Zu den klassischen Anzeichen für Mental Load zählen laut Dr. Simone Frohwein: „nicht aufhörende innere Unruhe, Nervosität, Konzentrationsstörungen, Panikattacken und Schlafstörungen, weil das Gedankenkarussell niemals aufhört, man abends mit einer unendlichen To-do-Liste im Kopf einschläft und morgens mit ihr wieder aufwacht“.
Der Weg, bis Betroffene professionelle Hilfe suchten, sei oft weit. Die Klinik Hohes Licht behandelt ausschließlich Mütter bzw. pflegende Frauen. „Und die kommen in den allermeisten Fällen erst dann zu uns, wenn die Hausärztin oder der Hausarzt erkannt hat, dass die genannten körperlichen und psychischen Symptome extrem stark sind.“ berichtet Dr. Frohwein.
Ein Problem dabei, erklärt Elke Hüttenrauch: „Gesellschaftlich betrachtet denken viele bei Haus- und Sorgearbeit an »das bisschen Haushalt«. Diese Einstellung haben auch Betroffene verinnerlicht.“
„Wer macht bei uns eigentlich was?“
Gegen Mental Load helfe, so Dr. Frohwein, weniger gegenseitigen Druck aufzubauen, Ansprüche herunterzuschrauben, sich nicht mit anderen zu vergleichen. Mehr Anerkennung für die Tätigkeiten in der Sorgearbeit sei ebenfalls sehr wichtig. Entscheidend sei es aber, „die Aufgaben aus der Unsichtbarkeit zu holen und dann gerecht untereinander aufzuteilen.
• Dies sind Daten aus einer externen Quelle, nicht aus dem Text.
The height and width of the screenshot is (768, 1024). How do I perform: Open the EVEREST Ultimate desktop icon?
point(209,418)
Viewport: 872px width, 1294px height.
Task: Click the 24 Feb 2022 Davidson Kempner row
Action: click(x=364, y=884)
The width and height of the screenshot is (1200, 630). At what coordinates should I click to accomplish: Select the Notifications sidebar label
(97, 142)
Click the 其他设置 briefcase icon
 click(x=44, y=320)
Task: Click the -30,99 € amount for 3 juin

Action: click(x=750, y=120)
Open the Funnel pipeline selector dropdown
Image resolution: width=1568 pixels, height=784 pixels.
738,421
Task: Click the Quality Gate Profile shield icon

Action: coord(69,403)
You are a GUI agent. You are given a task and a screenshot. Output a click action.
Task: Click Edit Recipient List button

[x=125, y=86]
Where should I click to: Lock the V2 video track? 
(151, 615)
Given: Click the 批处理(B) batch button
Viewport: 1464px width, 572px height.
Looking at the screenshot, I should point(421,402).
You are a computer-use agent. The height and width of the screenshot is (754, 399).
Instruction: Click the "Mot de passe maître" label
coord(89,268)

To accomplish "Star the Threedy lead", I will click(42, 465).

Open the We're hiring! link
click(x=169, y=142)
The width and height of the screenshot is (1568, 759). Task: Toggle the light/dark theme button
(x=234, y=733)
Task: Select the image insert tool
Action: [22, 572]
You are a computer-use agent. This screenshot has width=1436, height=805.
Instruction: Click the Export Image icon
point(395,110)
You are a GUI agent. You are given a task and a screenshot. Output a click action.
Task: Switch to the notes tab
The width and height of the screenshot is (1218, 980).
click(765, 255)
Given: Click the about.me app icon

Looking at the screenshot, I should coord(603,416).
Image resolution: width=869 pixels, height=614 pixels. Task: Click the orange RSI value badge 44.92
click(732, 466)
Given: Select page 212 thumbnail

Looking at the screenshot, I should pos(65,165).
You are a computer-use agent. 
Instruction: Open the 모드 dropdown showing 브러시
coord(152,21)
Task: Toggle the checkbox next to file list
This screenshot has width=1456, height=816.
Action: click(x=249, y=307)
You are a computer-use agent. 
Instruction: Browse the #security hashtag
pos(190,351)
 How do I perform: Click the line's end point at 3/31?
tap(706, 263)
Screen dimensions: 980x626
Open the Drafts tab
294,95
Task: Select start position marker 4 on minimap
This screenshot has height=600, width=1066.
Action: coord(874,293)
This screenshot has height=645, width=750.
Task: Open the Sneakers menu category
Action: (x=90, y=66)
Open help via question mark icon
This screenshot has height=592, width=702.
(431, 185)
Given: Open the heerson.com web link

Der erste Schritt ist also, darüber zu reden: Was mache ich eigentlich, und was kann ich abgeben?“
Dr. Frohwein empfiehlt dafür zum Beispiel den Selbsttest der Initiative »Equal Care« (siehe unten). Der dient dazu, „sich und anderen bewusst zu machen, wer wie viel oder wenig Sorgearbeit übernimmt und um welche Aufgaben es sich handelt. Im nächsten Schritt handelt man dann neu aus, wer welche Aufgaben in Zukunft übernimmt. Und schreibt das am besten auch auf.“ Dabei sei es wichtig, dass keine einzelnen Aufgaben verteilt werden, sondern gesamte Zuständigkeitsbereiche. „Ansonsten fühlt sich die Person, die die Aufgaben verteilt, immer noch verantwortlich, und der Mental Load bleibt.“
„Verantwortlich sein, sich zuständig fühlen, Verantwortung tragen für die Kinder, für die Arbeit im eigenen Haushalt, schlicht Arbeit übernehmen, machen – und vor allem mitdenken“, wünscht sich auch Elke Hüttenrauch vom Partner oder der Partnerin der Betroffenen. Ganz praktisch bedeute das:
„Eine Person hängt nicht nur die Wäsche auf, sondern übernimmt den Aufgabenbereich Wäsche von A bis Z – von Wäsche aufhängen bis immer im Kopf haben, wann die Kinder was zum Anziehen brauchen. Und die andere Person geht nicht nur einkaufen, sondern übernimmt den Aufgabenbereich Essen, schreibt Einkaufslisten, kocht und denkt an das Pausenbrot für den nächsten Tag – und an den Kühlschrank der alten Eltern.“
Zusammenfassung des SZ-Interviews: FrauenWerk Stein e.V.
Hier das komplette Interview lesen
Hintergrundinformationen
Im Jahr 2019 nahmen bundesweit knapp 50.000 Mütter und rund 2000 Väter an Kuren
des Müttergenesungswerks teil. In Bayern ist das FrauenWerk Stein e.V. Träger der evangelischen Landesgeschäftsstelle Müttergenesung mit den beiden Kliniken Hohes Licht in Oberstdorf und Sonnenbichl in Aschau. Frauen- und Familiengesundheit steht im Fokus der Kliniken für Mutter, Mutter-Kind sowie Pflegende. Die Kurberatung im FrauenWerk Stein berät im Vorfeld zu Kurmaßnahmen und unterstützt bei Anträgen an die Krankenkassen. Die Familienpflege Nürnberg gehört ebenfalls zum FrauenWerk Stein. Dort finden Familien Hilfe in der Versorgung und Betreuung ihrer jüngeren Kinder, wenn das betreuende Elternteil ausfällt – zum Beispiel durch die Teilnahme an einer Kurmaßnahme. In den beiden Evangelischen Familienbildungsstätten „Elly“ in München und „FBS“ in Nürnberg bekommen Familien ein buntes Angebot zu Bildung, Beratung und Begegnung.
Equal Care Day
Der Equal Care Day ist ein Aktionstag, der auf die mangelnde Wertschätzung und unfaire Verteilung von Fürsorgearbeit aufmerksam macht. Er wird regulär in jedem Schaltjahr am 29. Februar begangen – symbolisch für die oft „unsichtbare“ Care-Arbeit.